━━ Supplied data
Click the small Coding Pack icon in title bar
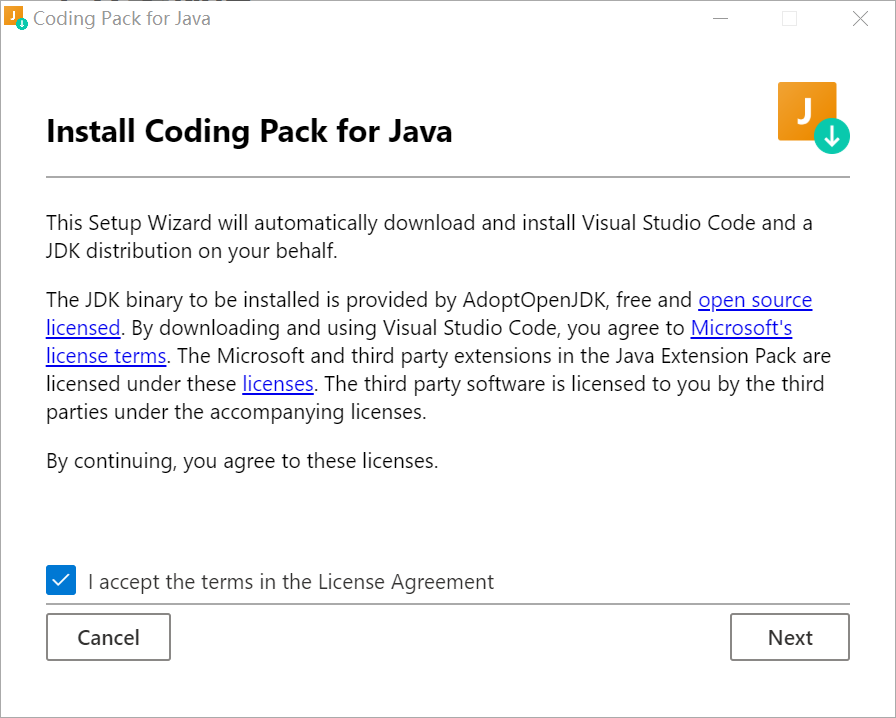 point(16,18)
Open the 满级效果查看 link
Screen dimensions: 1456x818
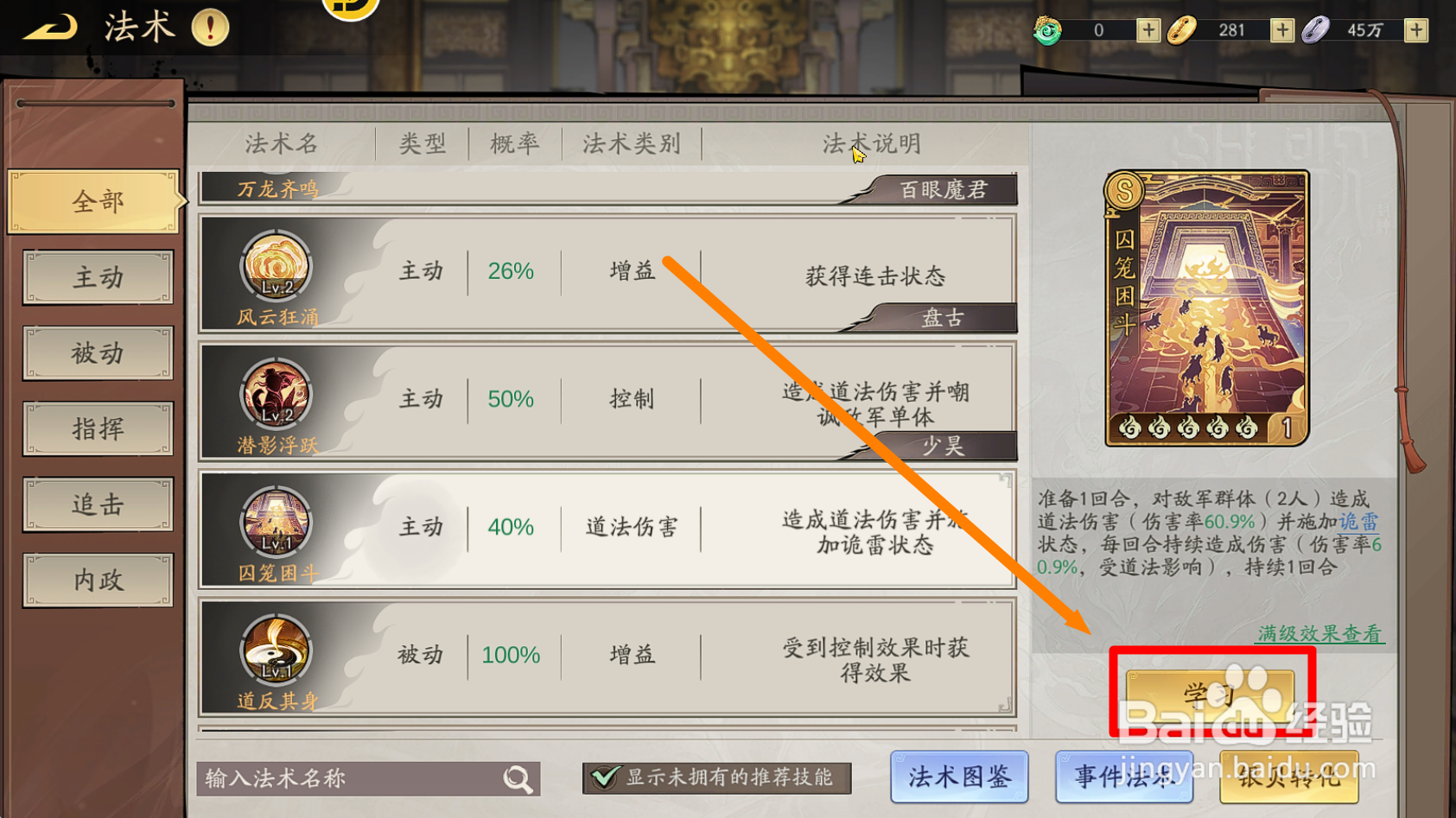point(1319,633)
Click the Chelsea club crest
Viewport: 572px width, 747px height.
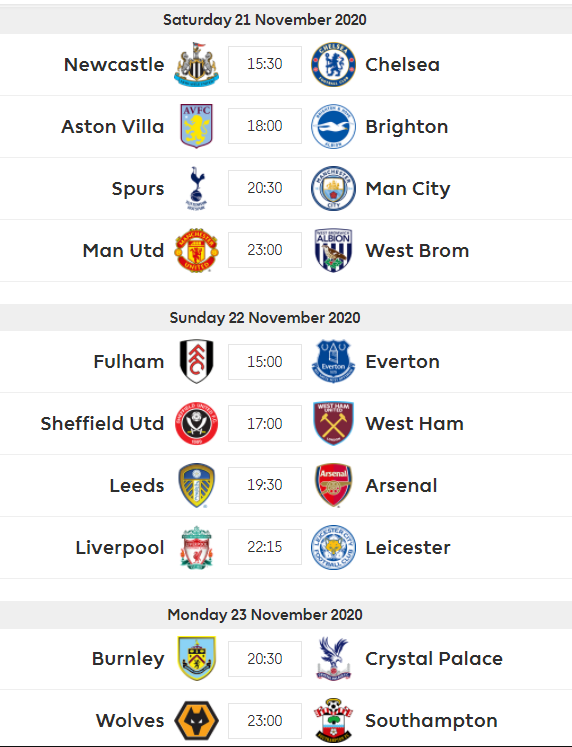point(333,64)
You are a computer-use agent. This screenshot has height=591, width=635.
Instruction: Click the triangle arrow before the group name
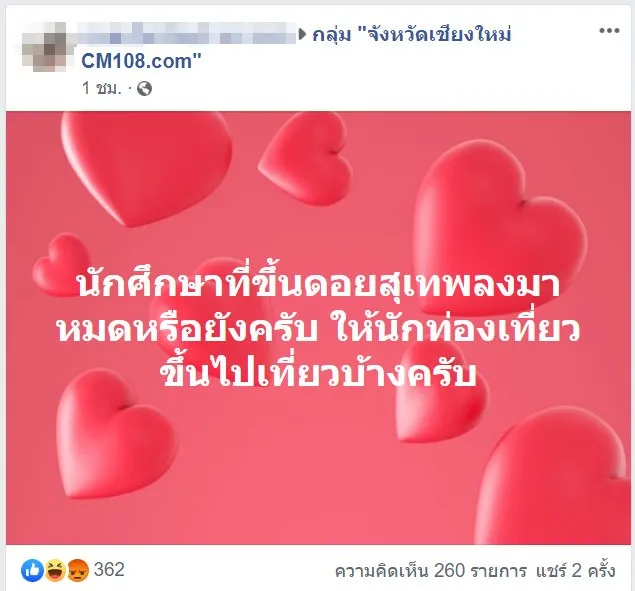click(x=303, y=34)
━━━━
# [Exercise goal]
Reproduce the data verbatim. Do not carry any picture into the copy.

# [Answer space]
Click the small Coding Pack icon in title bar
 point(16,18)
Open the 满级效果查看 link
Screen dimensions: 1456x818
point(1319,633)
Click the Chelsea club crest
Viewport: 572px width, 747px height.
point(333,64)
You are a computer-use agent. This screenshot has height=591, width=635.
Instruction: Click the triangle arrow before the group name
click(x=303, y=34)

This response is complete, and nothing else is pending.